- **Document extract**:
- - - - - - -

Last month I wrote about a number of people I know that are not putting money into a pension. Not only do these people not put money into a pension but they also tend to think that the stock market is too risky and that it is no different to gambling on a horse. They think I am mad to put most of my savings in the stock market. Many of them tend to have been burnt by investing in Eircom and this has left them scared of all shares. Even friends that do have some exposure to the stock market through employee schemes ownership schemes or through investing in a tip they have received from somebody else will express the view that the stock market is incredibly dangerous and not a place to put much money.
I then tend to give my little speech about the long term historical performance of equities. I tell them that history is on my side because in the long term a diversified portfolio of shares has always given a real return that justifies taking the risk. I do not tend to go into the detail and I certainly do not go down the road of giving an academic argument based on the equity risk premium. Now and again I might mention that I have met the executives of hundreds of companies and the vast majority of them attempt to generate profits greater than the risk free rate. I think that a number of people I have mentioned this to do not see the connection between the way the company is run and the share price. Everyone understands that Eircom was out to make a profit, sure isn’t Eircom robbing everyone blind! Yet this did not guarantee that people made a profit by investing in it. I cannot even argue that in the long run people will make their money back because they all got bought out at a loss. Even those people that still have their Vodafone shares will never make a decent return.
Having listened to so many people express the view that investing in the stock market is not for them has made me think long and hard about this idea of an equity risk premium. Is it really that easy? Can I genuinely say to people that all you have to do is buy an index fund or an index ETF (Exchange traded fund) and if you hold on to it for 10 to 20 years you will definitely do better than leaving the money on deposit? I realise that I cannot make the argument about any individual share because there are any number of reasons why one company will not perform. But can I genuinely make the argument that investing in a sufficiently diversified basket of shares that diversifies away stock specific risk will capture this magical thing known as the equity risk premium?
If it is genuinely that easy why isn’t everyone doing it? Surely every professional investor knows enough about history to know that equities outperform. Put your money into the market sit back and wait for the good times to roll. Just ignore those blips that are caused by inflation, oil, politics, terrorism, valuation bubbles, dodgy accounting, under funded pensions, strikes, greedy executives etc, etc.
Can I really say to people that the next time they hear George Lee on the RTE news say “billions wiped off the stock market”, they should just switch channels secure in the knowledge that the day billions are added to the stock market it will not make headlines on the RTE news.

Having had all these doubts and having asked all these questions about whether it really is that easy maybe I have hit the nail on the head because the reality is that nobody and I mean nobody I know finds it easy to ignore all the blips.

- - - - - - -

- **Given exercise a**:
Answer these about the post on stock market investing:
(i) Which company's shares left many of the writer's acquaintances scared of all shares?
(ii) For how many years does the writer ask whether holding an index fund or index ETF would beat leaving money on deposit?
(iii) Who does the writer picture saying "billions wiped off the stock market" on the news?
The rows that follow have no connection to the post on stock market investing.

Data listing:
- - - - - - -

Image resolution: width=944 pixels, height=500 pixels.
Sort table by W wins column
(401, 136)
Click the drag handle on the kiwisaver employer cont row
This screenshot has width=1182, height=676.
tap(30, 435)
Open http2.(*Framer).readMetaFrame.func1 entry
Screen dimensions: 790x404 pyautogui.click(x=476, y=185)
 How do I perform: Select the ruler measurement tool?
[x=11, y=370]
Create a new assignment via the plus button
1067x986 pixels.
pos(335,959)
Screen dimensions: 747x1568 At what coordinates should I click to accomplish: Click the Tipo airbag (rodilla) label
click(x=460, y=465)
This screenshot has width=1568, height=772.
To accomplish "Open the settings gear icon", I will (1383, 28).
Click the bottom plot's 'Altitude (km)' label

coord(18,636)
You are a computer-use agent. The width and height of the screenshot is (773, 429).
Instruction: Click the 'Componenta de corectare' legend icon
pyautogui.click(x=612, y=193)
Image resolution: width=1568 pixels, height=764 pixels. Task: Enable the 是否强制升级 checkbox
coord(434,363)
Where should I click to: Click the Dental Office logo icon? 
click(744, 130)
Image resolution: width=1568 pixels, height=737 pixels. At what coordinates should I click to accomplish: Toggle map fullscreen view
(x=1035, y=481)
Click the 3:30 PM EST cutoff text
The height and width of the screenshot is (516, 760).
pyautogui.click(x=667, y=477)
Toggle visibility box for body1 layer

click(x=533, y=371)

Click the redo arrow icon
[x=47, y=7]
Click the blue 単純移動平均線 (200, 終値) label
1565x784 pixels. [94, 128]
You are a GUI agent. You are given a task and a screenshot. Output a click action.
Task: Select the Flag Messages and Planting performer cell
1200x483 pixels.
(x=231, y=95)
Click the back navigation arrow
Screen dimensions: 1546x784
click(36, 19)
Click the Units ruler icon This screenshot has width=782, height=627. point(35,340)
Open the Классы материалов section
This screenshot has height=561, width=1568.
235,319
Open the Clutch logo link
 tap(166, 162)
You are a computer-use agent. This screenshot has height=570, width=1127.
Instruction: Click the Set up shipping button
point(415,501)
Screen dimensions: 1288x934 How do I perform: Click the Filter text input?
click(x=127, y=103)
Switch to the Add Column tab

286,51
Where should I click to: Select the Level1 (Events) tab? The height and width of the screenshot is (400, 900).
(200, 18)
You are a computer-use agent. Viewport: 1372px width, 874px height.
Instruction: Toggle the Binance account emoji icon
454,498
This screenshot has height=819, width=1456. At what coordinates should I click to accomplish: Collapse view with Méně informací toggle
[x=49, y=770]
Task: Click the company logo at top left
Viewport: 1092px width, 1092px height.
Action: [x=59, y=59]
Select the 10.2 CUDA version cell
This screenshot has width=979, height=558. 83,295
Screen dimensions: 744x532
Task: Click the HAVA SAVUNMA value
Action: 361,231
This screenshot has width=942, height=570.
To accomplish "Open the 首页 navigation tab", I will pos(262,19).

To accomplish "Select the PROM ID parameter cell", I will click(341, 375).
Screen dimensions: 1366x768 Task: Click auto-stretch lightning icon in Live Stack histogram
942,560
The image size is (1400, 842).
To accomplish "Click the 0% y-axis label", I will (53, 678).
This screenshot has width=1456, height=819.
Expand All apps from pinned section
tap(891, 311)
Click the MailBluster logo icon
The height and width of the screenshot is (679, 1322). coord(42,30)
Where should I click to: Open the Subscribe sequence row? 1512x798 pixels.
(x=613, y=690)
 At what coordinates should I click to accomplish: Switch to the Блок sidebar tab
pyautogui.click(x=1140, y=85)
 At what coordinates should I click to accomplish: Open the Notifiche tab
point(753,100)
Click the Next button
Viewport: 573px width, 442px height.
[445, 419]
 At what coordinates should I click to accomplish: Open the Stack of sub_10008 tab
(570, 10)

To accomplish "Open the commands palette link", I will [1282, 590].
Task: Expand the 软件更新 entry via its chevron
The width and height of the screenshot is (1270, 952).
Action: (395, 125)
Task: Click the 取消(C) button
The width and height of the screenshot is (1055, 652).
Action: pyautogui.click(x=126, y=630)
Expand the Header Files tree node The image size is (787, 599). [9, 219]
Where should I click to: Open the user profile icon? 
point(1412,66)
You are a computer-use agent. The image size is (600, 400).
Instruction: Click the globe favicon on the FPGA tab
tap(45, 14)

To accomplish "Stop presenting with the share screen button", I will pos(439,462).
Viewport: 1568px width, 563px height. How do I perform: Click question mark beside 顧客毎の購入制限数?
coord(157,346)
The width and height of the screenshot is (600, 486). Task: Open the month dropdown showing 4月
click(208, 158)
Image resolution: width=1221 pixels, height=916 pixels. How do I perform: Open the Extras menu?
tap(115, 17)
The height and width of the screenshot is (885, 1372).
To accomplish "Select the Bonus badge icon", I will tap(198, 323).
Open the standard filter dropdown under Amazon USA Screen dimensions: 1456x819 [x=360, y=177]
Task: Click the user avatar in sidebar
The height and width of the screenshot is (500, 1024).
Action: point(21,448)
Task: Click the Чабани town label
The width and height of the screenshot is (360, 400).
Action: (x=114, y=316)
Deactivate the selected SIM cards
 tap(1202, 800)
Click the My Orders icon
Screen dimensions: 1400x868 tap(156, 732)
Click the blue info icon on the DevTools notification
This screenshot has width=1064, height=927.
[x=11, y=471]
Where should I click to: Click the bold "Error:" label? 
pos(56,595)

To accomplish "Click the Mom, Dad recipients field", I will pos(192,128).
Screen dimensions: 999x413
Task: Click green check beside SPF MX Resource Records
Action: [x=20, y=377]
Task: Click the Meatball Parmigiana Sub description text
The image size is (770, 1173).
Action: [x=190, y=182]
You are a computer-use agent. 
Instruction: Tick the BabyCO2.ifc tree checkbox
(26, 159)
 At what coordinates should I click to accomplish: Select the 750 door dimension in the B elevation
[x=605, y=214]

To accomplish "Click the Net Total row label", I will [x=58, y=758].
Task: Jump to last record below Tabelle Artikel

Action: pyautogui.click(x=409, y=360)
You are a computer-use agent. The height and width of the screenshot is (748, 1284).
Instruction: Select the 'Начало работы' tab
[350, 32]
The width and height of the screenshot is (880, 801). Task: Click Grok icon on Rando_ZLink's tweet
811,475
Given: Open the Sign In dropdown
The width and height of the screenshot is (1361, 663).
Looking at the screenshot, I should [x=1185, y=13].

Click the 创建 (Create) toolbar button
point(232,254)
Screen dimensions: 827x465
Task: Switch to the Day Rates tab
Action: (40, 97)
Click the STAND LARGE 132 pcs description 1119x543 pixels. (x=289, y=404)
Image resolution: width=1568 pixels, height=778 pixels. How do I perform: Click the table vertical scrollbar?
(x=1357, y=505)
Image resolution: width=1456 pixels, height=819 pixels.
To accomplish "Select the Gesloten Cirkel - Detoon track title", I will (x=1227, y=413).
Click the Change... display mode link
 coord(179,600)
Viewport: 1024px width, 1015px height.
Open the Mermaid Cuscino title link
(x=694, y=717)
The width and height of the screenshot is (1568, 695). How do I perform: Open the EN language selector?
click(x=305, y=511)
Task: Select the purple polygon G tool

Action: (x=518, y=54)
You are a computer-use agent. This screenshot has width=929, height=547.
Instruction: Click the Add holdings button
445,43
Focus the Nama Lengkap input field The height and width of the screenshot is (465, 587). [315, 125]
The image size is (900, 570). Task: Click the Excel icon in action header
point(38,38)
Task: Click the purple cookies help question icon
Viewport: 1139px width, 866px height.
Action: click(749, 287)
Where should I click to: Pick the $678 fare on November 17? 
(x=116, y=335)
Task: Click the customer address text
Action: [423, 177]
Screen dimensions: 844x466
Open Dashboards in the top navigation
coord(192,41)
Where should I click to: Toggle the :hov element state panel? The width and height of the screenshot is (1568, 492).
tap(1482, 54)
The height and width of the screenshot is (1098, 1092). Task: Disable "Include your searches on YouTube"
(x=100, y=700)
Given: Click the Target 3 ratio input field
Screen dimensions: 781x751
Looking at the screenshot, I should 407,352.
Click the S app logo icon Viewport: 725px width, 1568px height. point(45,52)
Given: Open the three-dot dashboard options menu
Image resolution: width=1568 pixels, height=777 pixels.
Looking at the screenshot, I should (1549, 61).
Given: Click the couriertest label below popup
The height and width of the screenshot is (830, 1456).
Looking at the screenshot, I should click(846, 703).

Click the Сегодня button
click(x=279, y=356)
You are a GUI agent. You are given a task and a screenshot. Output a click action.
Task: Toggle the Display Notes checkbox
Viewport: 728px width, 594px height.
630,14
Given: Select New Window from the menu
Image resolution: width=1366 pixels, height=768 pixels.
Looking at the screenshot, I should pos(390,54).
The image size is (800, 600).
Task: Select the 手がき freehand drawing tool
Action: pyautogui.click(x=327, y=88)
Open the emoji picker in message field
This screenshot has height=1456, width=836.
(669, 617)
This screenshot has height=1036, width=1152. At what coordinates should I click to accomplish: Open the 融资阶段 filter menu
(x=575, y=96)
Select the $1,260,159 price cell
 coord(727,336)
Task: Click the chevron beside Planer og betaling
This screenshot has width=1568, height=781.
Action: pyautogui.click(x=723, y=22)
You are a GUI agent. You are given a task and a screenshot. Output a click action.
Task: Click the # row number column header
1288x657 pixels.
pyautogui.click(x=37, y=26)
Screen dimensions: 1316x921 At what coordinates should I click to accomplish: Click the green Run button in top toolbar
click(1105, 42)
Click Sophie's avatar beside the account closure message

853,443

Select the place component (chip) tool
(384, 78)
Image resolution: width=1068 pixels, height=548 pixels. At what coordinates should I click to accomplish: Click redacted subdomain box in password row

- - - - - - -

- **Given exercise b**:
Output the data listing rows verbatim, from the first row through the line containing "Screen dimensions: 790x404", with both ends included.

- **Problem solution a**:
(i) Eircom
(ii) 10 to 20 years
(iii) George Lee on the RTE news

- **Problem solution b**:
Image resolution: width=944 pixels, height=500 pixels.
Sort table by W wins column
(401, 136)
Click the drag handle on the kiwisaver employer cont row
This screenshot has width=1182, height=676.
tap(30, 435)
Open http2.(*Framer).readMetaFrame.func1 entry
Screen dimensions: 790x404 pyautogui.click(x=476, y=185)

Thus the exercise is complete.